DESCRIPTION OF THE TASK:
In the listing below, write out everything from the line containing "Given: Click the volume speaker tray icon" down to the line containing "coord(263,69)", swapping "volume" for "sound" and keeping all else the same.

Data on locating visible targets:
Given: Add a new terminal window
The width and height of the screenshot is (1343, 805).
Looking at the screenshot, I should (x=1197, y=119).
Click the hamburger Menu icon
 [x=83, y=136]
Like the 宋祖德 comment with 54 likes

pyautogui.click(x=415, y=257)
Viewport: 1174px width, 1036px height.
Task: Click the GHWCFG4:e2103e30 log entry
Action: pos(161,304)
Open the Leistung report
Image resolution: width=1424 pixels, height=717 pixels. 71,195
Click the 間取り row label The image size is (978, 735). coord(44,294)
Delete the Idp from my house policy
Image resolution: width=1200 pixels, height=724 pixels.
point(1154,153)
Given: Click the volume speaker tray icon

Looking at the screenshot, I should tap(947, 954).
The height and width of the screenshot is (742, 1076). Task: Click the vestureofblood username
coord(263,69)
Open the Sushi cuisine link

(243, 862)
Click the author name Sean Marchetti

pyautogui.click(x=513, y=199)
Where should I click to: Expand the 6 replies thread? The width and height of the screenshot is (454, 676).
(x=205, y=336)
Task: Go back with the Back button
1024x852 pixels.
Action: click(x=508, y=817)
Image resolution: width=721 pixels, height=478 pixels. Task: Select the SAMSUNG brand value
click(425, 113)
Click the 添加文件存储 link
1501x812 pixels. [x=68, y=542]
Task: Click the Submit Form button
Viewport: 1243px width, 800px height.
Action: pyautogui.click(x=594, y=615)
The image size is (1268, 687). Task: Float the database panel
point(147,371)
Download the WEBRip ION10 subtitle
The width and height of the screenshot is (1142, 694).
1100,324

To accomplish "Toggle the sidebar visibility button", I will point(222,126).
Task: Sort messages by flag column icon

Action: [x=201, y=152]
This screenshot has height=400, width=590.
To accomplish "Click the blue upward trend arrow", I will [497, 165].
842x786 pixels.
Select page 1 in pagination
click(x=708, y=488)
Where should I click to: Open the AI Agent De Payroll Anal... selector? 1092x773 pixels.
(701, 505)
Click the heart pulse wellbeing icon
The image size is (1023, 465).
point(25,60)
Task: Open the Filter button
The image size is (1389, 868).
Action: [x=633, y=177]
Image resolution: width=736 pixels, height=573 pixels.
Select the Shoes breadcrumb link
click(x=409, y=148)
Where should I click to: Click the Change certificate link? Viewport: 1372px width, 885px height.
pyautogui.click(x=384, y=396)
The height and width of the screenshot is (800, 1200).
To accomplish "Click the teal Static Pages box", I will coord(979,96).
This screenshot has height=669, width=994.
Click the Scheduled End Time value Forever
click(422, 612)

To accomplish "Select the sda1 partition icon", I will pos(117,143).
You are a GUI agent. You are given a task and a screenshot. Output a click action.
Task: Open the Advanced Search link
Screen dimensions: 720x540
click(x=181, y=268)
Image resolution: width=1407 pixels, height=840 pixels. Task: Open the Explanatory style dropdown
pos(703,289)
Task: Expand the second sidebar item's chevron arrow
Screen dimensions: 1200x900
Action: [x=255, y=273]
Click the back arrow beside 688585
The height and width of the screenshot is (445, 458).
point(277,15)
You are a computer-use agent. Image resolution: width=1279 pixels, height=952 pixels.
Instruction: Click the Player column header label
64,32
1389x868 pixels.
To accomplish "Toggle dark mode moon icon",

WRITTEN RESPONSE:
Given: Click the sound speaker tray icon

Looking at the screenshot, I should tap(947, 954).
The height and width of the screenshot is (742, 1076). Task: Click the vestureofblood username
coord(263,69)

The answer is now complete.